(Dataset records Opens)
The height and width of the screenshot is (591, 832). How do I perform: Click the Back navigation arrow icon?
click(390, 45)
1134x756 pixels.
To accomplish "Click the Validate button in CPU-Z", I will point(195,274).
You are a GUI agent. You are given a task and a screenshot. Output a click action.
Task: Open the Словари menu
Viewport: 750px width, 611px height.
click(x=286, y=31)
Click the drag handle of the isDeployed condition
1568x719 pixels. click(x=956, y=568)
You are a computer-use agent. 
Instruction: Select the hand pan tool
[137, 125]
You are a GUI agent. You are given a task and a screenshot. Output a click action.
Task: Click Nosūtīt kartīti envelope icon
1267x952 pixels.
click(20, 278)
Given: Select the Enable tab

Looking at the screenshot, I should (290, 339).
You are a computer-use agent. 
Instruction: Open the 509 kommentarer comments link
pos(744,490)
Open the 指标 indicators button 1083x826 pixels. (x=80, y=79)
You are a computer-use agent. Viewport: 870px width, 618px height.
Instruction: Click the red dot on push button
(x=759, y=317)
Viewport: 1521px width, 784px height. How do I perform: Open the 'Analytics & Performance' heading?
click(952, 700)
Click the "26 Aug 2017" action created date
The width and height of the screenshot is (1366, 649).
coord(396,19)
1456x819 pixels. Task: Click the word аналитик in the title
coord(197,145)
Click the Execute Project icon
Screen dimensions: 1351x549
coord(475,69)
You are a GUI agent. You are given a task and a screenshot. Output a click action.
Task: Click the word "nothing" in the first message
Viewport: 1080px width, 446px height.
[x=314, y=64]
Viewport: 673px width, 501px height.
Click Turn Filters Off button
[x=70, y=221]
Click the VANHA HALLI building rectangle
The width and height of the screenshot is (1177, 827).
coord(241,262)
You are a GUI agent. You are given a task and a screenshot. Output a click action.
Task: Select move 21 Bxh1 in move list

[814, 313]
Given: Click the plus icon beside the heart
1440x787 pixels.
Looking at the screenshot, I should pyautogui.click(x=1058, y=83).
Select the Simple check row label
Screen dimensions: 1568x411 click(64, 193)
(Dataset records Closes)
> [Problem requirements]
Write all the entries again precisely as they were given.

> [Task response]
The height and width of the screenshot is (591, 832). How do I perform: Click the Back navigation arrow icon?
click(390, 45)
1134x756 pixels.
To accomplish "Click the Validate button in CPU-Z", I will point(195,274).
You are a GUI agent. You are given a task and a screenshot. Output a click action.
Task: Open the Словари menu
Viewport: 750px width, 611px height.
click(x=286, y=31)
Click the drag handle of the isDeployed condition
1568x719 pixels. click(x=956, y=568)
You are a computer-use agent. 
Instruction: Select the hand pan tool
[137, 125]
You are a GUI agent. You are given a task and a screenshot. Output a click action.
Task: Click Nosūtīt kartīti envelope icon
1267x952 pixels.
click(20, 278)
Given: Select the Enable tab

Looking at the screenshot, I should (290, 339).
You are a computer-use agent. 
Instruction: Open the 509 kommentarer comments link
pos(744,490)
Open the 指标 indicators button 1083x826 pixels. (x=80, y=79)
You are a computer-use agent. Viewport: 870px width, 618px height.
Instruction: Click the red dot on push button
(x=759, y=317)
Viewport: 1521px width, 784px height. How do I perform: Open the 'Analytics & Performance' heading?
click(952, 700)
Click the "26 Aug 2017" action created date
The width and height of the screenshot is (1366, 649).
coord(396,19)
1456x819 pixels. Task: Click the word аналитик in the title
coord(197,145)
Click the Execute Project icon
Screen dimensions: 1351x549
coord(475,69)
You are a GUI agent. You are given a task and a screenshot. Output a click action.
Task: Click the word "nothing" in the first message
Viewport: 1080px width, 446px height.
[x=314, y=64]
Viewport: 673px width, 501px height.
Click Turn Filters Off button
[x=70, y=221]
Click the VANHA HALLI building rectangle
The width and height of the screenshot is (1177, 827).
coord(241,262)
You are a GUI agent. You are given a task and a screenshot. Output a click action.
Task: Select move 21 Bxh1 in move list

[814, 313]
Given: Click the plus icon beside the heart
1440x787 pixels.
Looking at the screenshot, I should pyautogui.click(x=1058, y=83).
Select the Simple check row label
Screen dimensions: 1568x411 click(64, 193)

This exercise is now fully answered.